# Are these babies?



## Madpiranhas (Jan 5, 2008)

I have a 75 gallon tank with 3 red bellies and 2 other ones I Just got I am not sure what they are. But the 2 new ones have been in the corner basically the past 2 weeks, and the other day I noticed these little almost snail looking tiny things crawling slowly up the glass, i gathered a bunch of them (as there were only about 20) and put them in a net that I leave in the tank. I feed them liquid food and crushed up brine shrimp, but my question is when are they going to hatch out of thier snail like stage? Some of them are crawling to the top of this net thing and trying to crawl out, also it looks as if some of them are turning a blackish color. any help would be appreciated


----------



## StryfeMP (Apr 26, 2007)

From the 'crawling' description you stated many times, I think those are snails.

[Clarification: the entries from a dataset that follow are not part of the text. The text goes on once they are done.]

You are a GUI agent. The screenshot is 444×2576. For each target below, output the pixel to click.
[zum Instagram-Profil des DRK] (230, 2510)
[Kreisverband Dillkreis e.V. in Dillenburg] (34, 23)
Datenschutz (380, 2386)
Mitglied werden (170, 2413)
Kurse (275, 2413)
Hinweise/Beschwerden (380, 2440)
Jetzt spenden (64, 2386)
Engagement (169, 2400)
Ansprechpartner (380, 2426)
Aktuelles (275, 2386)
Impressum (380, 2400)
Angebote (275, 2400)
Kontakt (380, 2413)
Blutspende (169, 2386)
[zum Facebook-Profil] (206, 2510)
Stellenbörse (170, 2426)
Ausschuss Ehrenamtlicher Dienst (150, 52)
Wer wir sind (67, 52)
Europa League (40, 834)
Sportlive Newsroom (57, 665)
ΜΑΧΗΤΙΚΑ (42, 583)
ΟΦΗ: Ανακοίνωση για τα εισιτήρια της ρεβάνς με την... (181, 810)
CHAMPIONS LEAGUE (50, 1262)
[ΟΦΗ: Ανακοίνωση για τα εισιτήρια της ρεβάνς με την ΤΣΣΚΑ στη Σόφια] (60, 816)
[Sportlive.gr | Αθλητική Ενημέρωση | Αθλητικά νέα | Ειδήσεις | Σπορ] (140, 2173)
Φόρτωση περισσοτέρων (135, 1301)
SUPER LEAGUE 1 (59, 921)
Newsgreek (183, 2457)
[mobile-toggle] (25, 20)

Anyway, pictures would be a great help as your description doesn't sound like anything eggs or newly hatched eggs would do.


----------



## magnaflow (Feb 19, 2006)

yep sounds like snails.


----------



## CLUSTER ONE (Aug 2, 2006)

probably common snails

check where you found the group for a gooish sac they would of came from
rbp eggs are orange andd stay on the bottom of the tank until they hatch (in about 2 days-where you can easily tell they are fry)


----------



## Chapz (Jul 9, 2007)

Could be snails. 
Must have been on a plant or something new u added to ur tank.
Get pics posted.


----------



## angeli697 (Jul 5, 2007)




----------



## Piranha_man (Jan 29, 2005)

I first thought "Planaria" until you said "Blackish..." 
Sounds like snails to me!


----------